━━ Excerpt provided ━━

Application Example 2

In the oscillator circuit according to the application example described above, the MOS type variable capacitance elements may be different from each other in dope amount of impurities to a semiconductor layer below a gate electrode.

According to the oscillator circuit related to this application example, the threshold voltage of the MOS type variable capacitance element is adjusted by changing the dope amount of the impurities to the semiconductor layer below the gate electrode. Since the same method as the manufacturing process of the existing MOS type transistor can be used, no dedicated manufacturing process is required, and it is possible to efficiently manufacture the oscillator circuit. It should be noted that the semiconductor layer below the gate electrode denotes, for example, a channel region, and the threshold voltage can be adjusted using the dope amount of the impurities such as arsenic, phosphorous, or boron.

Application Example 3

In the oscillator circuit according to the application example described above, at least one of the MOS type variable capacitance elements may be an enhancement type, and at least one of the MOS type variable capacitance elements may be a depression type.

━━━

• Set of tasks
A – Name every impurity that the oscillator circuit excerpt gives as a way to adjust the threshold voltage.
B – Return everything in the oscillator circuit excerpt from "According to the oscillator" down to "phosphorous, or boron.", copied word for word.

━━ Material ━━

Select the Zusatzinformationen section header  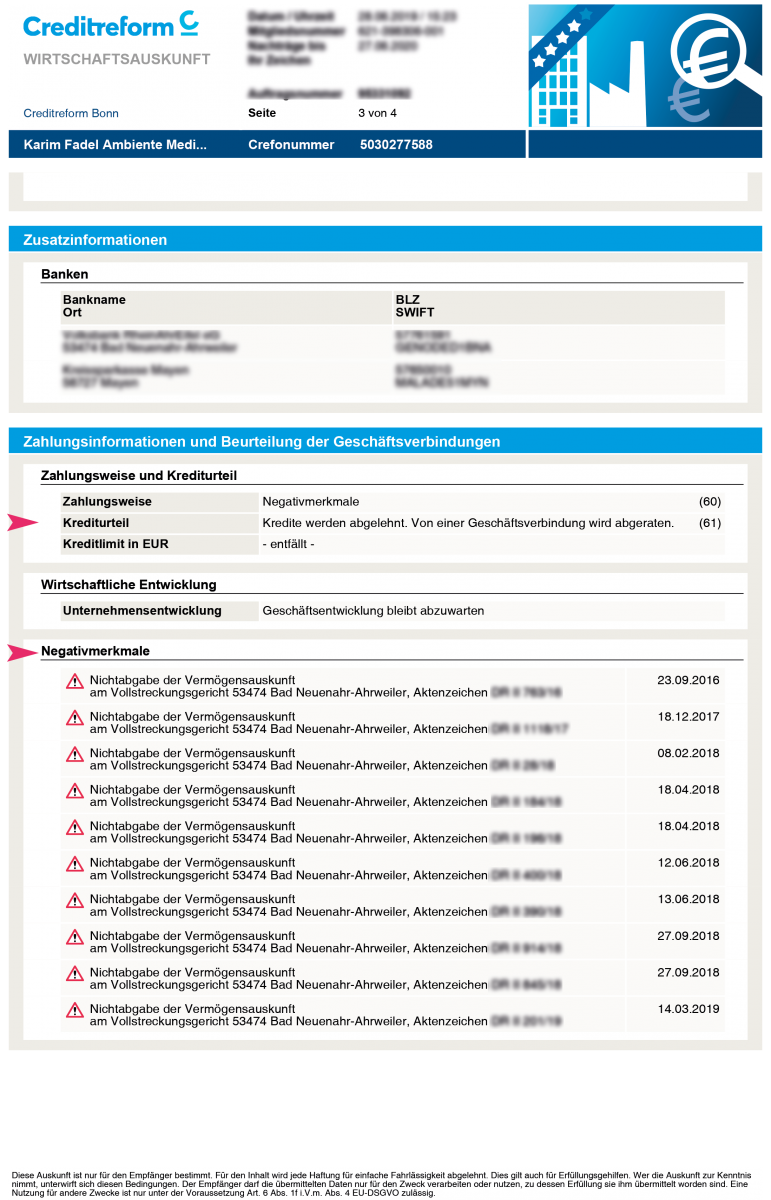click(95, 240)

━━━

• Worked solutions
A – arsenic, phosphorous, boron

B –
According to the oscillator circuit related to this application example, the threshold voltage of the MOS type variable capacitance element is adjusted by changing the dope amount of the impurities to the semiconductor layer below the gate electrode. Since the same method as the manufacturing process of the existing MOS type transistor can be used, no dedicated manufacturing process is required, and it is possible to efficiently manufacture the oscillator circuit. It should be noted that the semiconductor layer below the gate electrode denotes, for example, a channel region, and the threshold voltage can be adjusted using the dope amount of the impurities such as arsenic, phosphorous, or boron.